CiteGeist/docs/implementation-progress.md

123 lines
3.9 KiB
Markdown

# CiteGeist Sources-First Progress
**Last Updated:** 2026-04-25
This document tracks the refocused plan for source incorporation. The working question is which additional open bibliographic sources CiteGeist should integrate next, not whether it needs a new storage platform first.
---
## Phase 0: Scope Reframe ✅ COMPLETE
**Status:** Completed
**Deliverables:**
-`/docs/source-landscape.md` - source inventory and recommendation document
-`/src/citegeist/sources/catalog.py` - code-backed source catalog
**Completed:**
- Identified which source integrations already exist in the repository
- Split source-expansion planning from database/vector-search ambitions
- Prioritized open-source additions by workflow value
---
## Phase 1: Source Layer Tightening ✅ COMPLETE
**Status:** Completed
**Deliverables:**
-`/src/citegeist/sources/base.py` - Base `BibliographicSource` interface
-`/src/citegeist/sources/registry.py` - Registry for known concrete sources
-`/src/citegeist/sources/crossref.py` - Repaired CrossRef source implementation
-`/src/citegeist/sources/catalog.py` - Open-source inventory
-`/src/citegeist/sources/__init__.py` - Package initialization
-`/tests/test_sources_plugin.py` - Source plugin tests
-`/tests/test_sources_catalog.py` - Source catalog and registry tests
**Completed:**
- ✅ Created `BibliographicSource` abstract base class
- ✅ Repaired `SourceRegistry` so config-backed loading resolves real source classes
- ✅ Fixed `CrossRefSource` normalization for direct lookup and search-style payloads
- ✅ Replaced path-specific compatibility loading with repo-relative loading
- ✅ Added a source catalog that captures current status and next-priority sources
**Features:**
- Abstract interface for source plugins
- Registry for known source discovery and instantiation
- Config-driven enable/disable for known source types
- Source prioritization metadata
- Compatibility with the existing `SourceClient`-based resolver/expander code
---
## Current Integrated Sources ✅ AVAILABLE
- `Crossref`
- `OpenAlex`
- `OpenCitations`
- `Unpaywall`
- `PubMed`
- `Europe PMC`
- `Semantic Scholar`
- `DataCite`
- `DBLP`
- `arXiv`
- `OAI-PMH`
These are already sufficient for a credible local enrichment-and-discovery workflow. The next work should complement them rather than restart infrastructure underneath them.

▶ Required work
Do these statements agree with the CiteGeist progress document above? For each, answer yes or no and quote the exact words of the document that decide it. (a) Phase 1 added a source catalog covering current status and next-priority sources. (b) The document holds that a new storage platform must come before any further sources are integrated. (c) The CrossRef source implementation was left unchanged in Phase 1.

▶ Provided material
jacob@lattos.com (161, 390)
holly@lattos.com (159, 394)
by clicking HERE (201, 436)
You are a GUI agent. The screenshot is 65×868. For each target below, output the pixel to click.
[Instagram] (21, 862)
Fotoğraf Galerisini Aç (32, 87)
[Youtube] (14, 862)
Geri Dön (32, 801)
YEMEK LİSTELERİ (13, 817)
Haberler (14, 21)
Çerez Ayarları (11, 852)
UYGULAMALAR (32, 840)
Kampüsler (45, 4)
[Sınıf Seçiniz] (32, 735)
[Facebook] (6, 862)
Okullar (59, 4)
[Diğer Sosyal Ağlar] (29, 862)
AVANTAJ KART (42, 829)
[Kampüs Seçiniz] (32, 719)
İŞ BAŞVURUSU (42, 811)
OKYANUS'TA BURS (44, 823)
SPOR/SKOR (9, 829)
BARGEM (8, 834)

▶ Written reply
(a) Yes: "Added a source catalog that captures current status and next-priority sources"
(b) No: "not whether it needs a new storage platform first"
(c) No: "Repaired CrossRef source implementation"